ILLUSTRATION TERRES DU NORD MATIN
Avec 17 points d'avance sur la candidate du Rassemblement national, le président sortant a été réélu pour cinq ans.
Cinq ans de plus. C'est la première fois depuis vingt ans (quand Jacques Chirac avait battu Jean-Marie Le Pen) qu'un président sortant est réélu.
Emmanuel Macron a remporté le second tour de l'élection présidentielle, dimanche 24 avril, face à Marine Le Pen. Avec une abstention proche du record de 1969 et une candidate d'extrême droite à 41,46%, le scrutin dessine un paysage politique différent du précédent de 2017. Voici ce que l'on peut retenir de ce second tour.

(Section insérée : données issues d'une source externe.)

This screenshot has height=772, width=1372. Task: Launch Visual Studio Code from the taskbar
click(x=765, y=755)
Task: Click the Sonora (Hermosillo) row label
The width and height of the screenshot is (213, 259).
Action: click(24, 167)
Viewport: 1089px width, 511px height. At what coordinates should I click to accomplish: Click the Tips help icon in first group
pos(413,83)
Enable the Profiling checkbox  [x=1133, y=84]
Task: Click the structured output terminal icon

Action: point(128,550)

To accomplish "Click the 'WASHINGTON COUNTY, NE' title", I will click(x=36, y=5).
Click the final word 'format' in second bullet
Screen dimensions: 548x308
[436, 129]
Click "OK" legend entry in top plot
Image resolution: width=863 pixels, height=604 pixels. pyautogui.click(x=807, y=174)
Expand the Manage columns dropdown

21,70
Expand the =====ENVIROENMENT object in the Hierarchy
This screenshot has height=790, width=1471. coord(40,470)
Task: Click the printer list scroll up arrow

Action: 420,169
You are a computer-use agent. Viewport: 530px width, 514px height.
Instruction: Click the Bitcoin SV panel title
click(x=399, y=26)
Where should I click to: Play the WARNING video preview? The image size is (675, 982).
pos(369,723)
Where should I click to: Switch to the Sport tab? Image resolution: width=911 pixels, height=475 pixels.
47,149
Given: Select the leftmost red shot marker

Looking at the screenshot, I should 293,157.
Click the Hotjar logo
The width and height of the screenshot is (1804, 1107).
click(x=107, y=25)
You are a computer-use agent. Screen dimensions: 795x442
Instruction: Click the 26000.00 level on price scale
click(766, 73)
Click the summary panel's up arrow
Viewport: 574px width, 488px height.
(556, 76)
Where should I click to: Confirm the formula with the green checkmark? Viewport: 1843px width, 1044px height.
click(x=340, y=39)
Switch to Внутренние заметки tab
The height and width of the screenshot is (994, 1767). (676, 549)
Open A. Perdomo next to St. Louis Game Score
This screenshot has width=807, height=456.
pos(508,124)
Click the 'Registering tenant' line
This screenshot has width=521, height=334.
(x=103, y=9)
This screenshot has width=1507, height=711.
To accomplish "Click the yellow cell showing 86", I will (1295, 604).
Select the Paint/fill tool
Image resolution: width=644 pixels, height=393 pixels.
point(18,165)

L'abstention au plus haut depuis 50 ans
L'abstention s'établit à 28,01%, selon le ministère de l'Intérieur. C'est presque deux points de plus que lors du premier tour (26,31%). C'est surtout une hausse de presque 2,6 points par rapport à 2017, où elle avait atteint 25,44%. Depuis 2007, l'abstention aux élections présidentielles successives n'a cessé de progresser. Il faut remonter un demi-siècle en arrière pour retrouver un tel niveau. Le record pour un second tour remonte à 1969, quand 31,15% des électeurs ne s'étaient pas rendus aux urnes, lors de la victoire de Georges Pompidou face à Alain Poher. Si ce taux d'abstention est élevé, l'élection présidentielle mobilise toutefois davantage que les autres scrutins. En 2021, dans un contexte de crise sanitaire, le second tour des élections régionales avait vu l'abstention atteindre 65,31%, soit près de deux électeurs sur trois.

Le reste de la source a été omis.